Render the items that begin with the line containing "At what coordinates should I click to accomplish: Click" and end with the line containing "Switch to the", both included, as a Markdown table with the columns No. and Line. Give each line its own numbered row and leave out any blank lines.

------------

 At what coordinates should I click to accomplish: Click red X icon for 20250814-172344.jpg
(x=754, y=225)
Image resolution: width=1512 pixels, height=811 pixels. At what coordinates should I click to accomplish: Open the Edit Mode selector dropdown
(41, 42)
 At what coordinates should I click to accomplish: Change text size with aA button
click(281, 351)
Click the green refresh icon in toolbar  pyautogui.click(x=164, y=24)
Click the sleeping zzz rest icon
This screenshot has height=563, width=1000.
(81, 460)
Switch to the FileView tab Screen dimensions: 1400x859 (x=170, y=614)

------------

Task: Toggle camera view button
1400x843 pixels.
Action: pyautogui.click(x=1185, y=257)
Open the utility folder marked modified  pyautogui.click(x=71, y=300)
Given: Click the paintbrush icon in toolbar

------------

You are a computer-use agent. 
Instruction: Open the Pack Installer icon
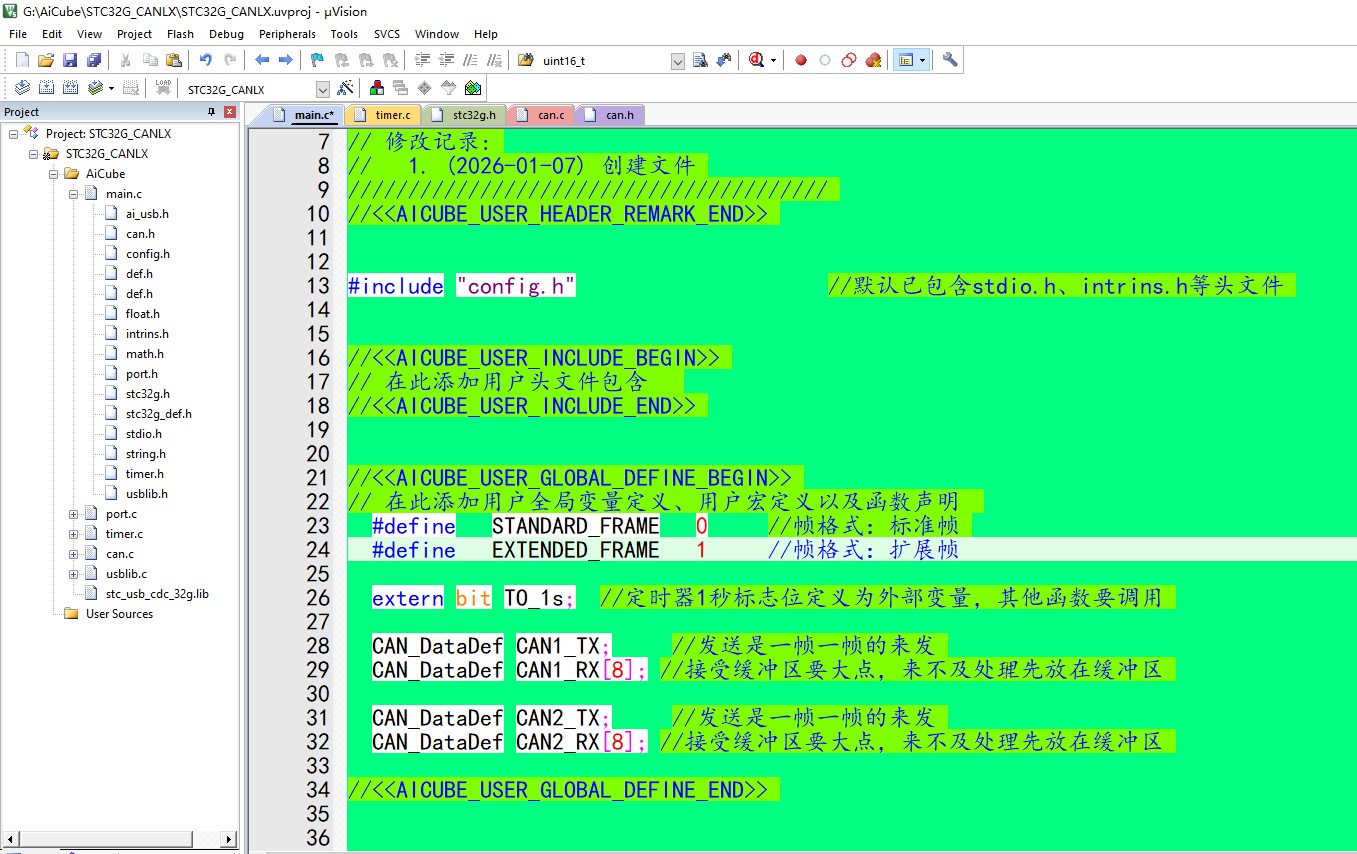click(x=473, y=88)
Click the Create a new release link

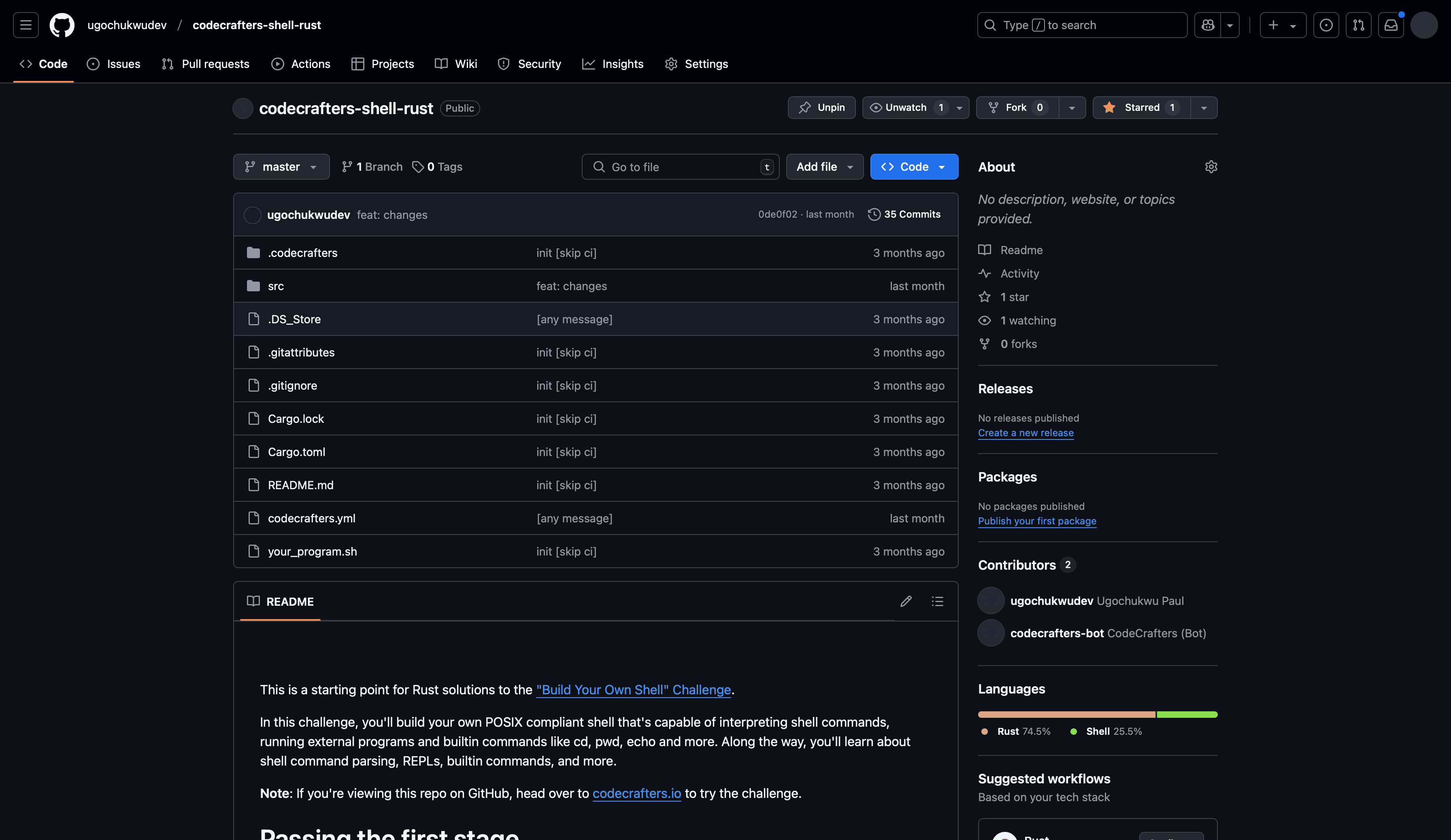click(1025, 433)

------------

Solution to this exercise:
| No. | Line |
|---|---|
| 1 |  At what coordinates should I click to accomplish: Click red X icon for 20250814-172344.jpg |
| 2 | (x=754, y=225) |
| 3 | Image resolution: width=1512 pixels, height=811 pixels. At what coordinates should I click to accomplish: Open the Edit Mode selector dropdown |
| 4 | (41, 42) |
| 5 |  At what coordinates should I click to accomplish: Change text size with aA button |
| 6 | click(281, 351) |
| 7 | Click the green refresh icon in toolbar  pyautogui.click(x=164, y=24) |
| 8 | Click the sleeping zzz rest icon |
| 9 | This screenshot has height=563, width=1000. |
| 10 | (81, 460) |
| 11 | Switch to the FileView tab Screen dimensions: 1400x859 (x=170, y=614) |